Éibhleann si limitò a scrollare con scarso interesse le spalle, così Leona ritenne un'ottima idea scansare fogli e foglietti con una mano prima di accomodarsi sulla sua scrivania, proprio davanti al viso inebetito della rossa.
"In Svizzera non usano le sedie, O'Gallagher." la avvisò una voce familiare direttamente dalla scrivania di fronte.
"Eve, Eve!"
La garda rimase immobile, gli occhi sbarrati e le labbra schiuse.
Restò sgomenta, fissando a lungo il ghigno della nuova collega.
"... Leo." se ne uscì finalmente dopo lunghi istanti spesi a pensare ad un nomignolo fastidioso.
"Dovrebbe offendermi?"
"Penso?"
"È solo un soprannome!" la riprese con un sorriso, agitando le gambe. "Mi piace. È sexy, Leo. La mia ex fidanzata mi chiamava così."
Lo sguardo di Lawrence dalla parte opposta del corridoio corse immediatamente a cercare Éibhleann, più rapido di un falco: il più pettegolo del commissariato aveva naturalmente sentito ogni parola.
O'Gallagher tossì un paio di colpi, tentando inutilmente di coprire la voce della donna.

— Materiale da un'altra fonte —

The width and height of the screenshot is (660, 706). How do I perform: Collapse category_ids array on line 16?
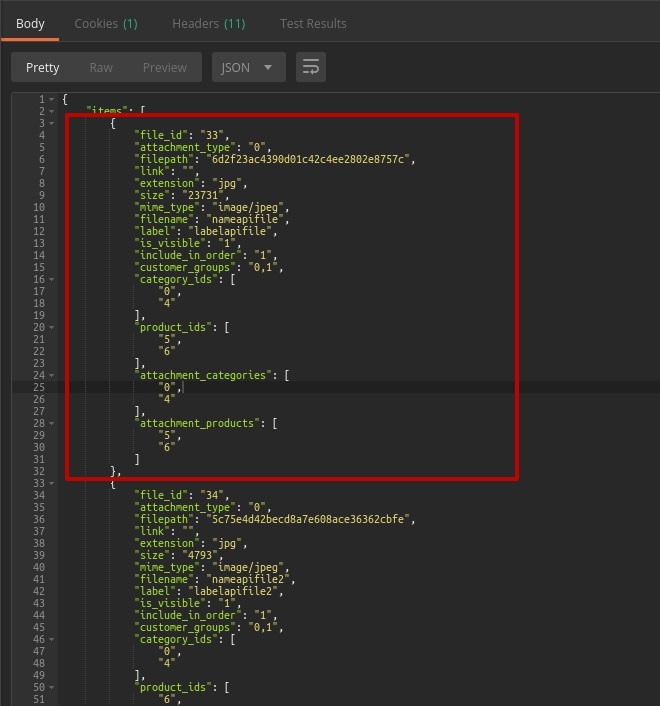[51, 279]
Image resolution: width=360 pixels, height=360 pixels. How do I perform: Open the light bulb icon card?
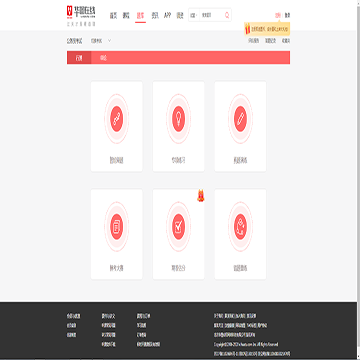(x=178, y=126)
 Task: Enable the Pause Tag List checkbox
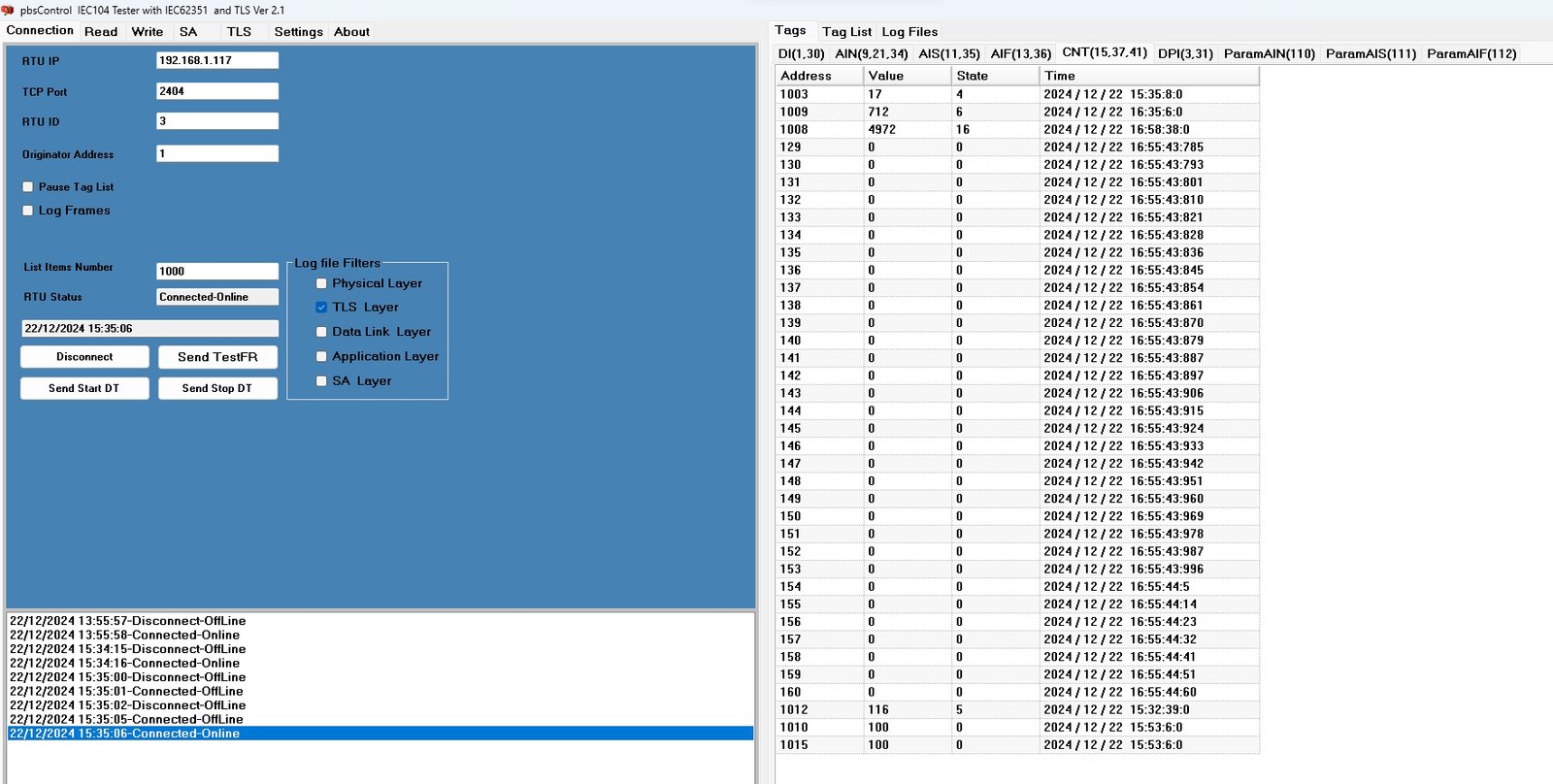[28, 187]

"Tutto bene? Hai mal di gola?" Leona si sollevò ridacchiando, chinandosi appena per avvicinarsi alla collega seduta. Questi negò con forza con il capo, allontanando Müller con la mano.

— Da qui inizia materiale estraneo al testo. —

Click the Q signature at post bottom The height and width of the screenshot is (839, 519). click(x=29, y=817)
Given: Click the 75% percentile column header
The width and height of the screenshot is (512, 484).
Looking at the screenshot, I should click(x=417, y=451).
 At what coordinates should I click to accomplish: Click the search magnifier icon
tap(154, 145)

La svizzera non si diede per vinta, sporgendosi quanto bastava per osservare il suo viso.
Le guance di Éibhleann erano pennellate di un bel rosso vivo e i suoi occhi la evitavano ad ogni costo: aveva fatto centro e dissipato così ogni dubbio.
Si allontanò canticchiando soddisfatta, proseguendo il gioviale giro di saluti per il commissariato.
Dalla direzione opposta, Patrick giunse come una furia.
"Ha detto che arriverà una squadra di supporto."
"Finnerty... che cosa avete tutti? È lunedì mattina."
"È colpa sua!" sbottò lui, additando con sicurezza il punto esatto in cui Leona era sparita poco prima.
Éibhleann lasciò cadere il discorso scuotendo semplicemente il capo.
Non c'era tempo per bisticciare.
Estrasse dall'ultimo cassetto il plico di fotografie, pronta ad esaminarle un'ennesima volta.
Le dita tremavano come fosse la prima.
Un misto di orrore e paura impregnava la busta in cui erano contenute le foto delle tre vittime, le stesse i cui volti fissavano inesorabili dalla bacheca nell'ufficio del comandante.
"Non troverai nulla.
Non ne sei in grado.
Non tu."
La sibilante voce di Siobhán ricomparve come un fulmine a ciel sereno.
Fuori, un inatteso nevischio di metà marzo riportava di colpo l'inverno su Dublino.